Which is not the Minkowski metric, however we know, from all the experimental verification of SR that the minkowksi metric is valid, so he cannot be right. There are problems with relativity, but not those kinds. The very fact that this guy claimed the Scwarzschild's solution was only accepted because of his personal influence is very big crackpot give away.

Last edited: Oct 18, 2004
3. Oct 18, 2004

### da_willem

I think he meant:

$$\left( \begin{array}{cccc}1-( \frac{2MG}{c^2 (r^3 + (\frac{2GM}{c^2})^3)^{1/3}}) & 0 & 0 & 0 \\ 0 & -(1-\frac{2MG}{c^2 (r^3 + (\frac{2GM}{c^2})^3)^{1/3}})^{-1} & 0 & 0 \\ 0 & 0 & -(r^3 + (\frac{2GM}{c^2})^3)^{2/3} & 0 \\ 0 & 0 & 0 & -(r^3 + (\frac{2GM}{c^2})^3)^{2/3} sin( \theta )^2 \end{array} \right)$$

So everywhere in the Schwarzschild metric replace r with the new r.

This does yield the flat metric for large r. It also means a correction to Newtons law yielding a potential V=MG/(r^3+2GM/c^2)^(1/3). The metric is still spherically symmetric. I can't find any reason why this cannot be correct.

It is correct that this solution has no r for which a term diverges (only r=0) so it would does not automatically imples a black hole.

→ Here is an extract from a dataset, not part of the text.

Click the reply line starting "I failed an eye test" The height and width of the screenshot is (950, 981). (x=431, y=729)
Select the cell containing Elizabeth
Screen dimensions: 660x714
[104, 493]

I would like to see why the original solution cannot be correct, or why this one is better, so I'm also interested in the article...But I'm not sure this resultobey's Einsteins field equations. Anybody an idea?

Last edited: Oct 18, 2004
4. Oct 18, 2004

### kenhcm

I have just checked it, it does not satisfy the Einstein's field equations: $$R_{\mu\nu}=0$$.

Best regards,
Kenneth

5. Oct 18, 2004

### da_willem

I guess the problem is solved then....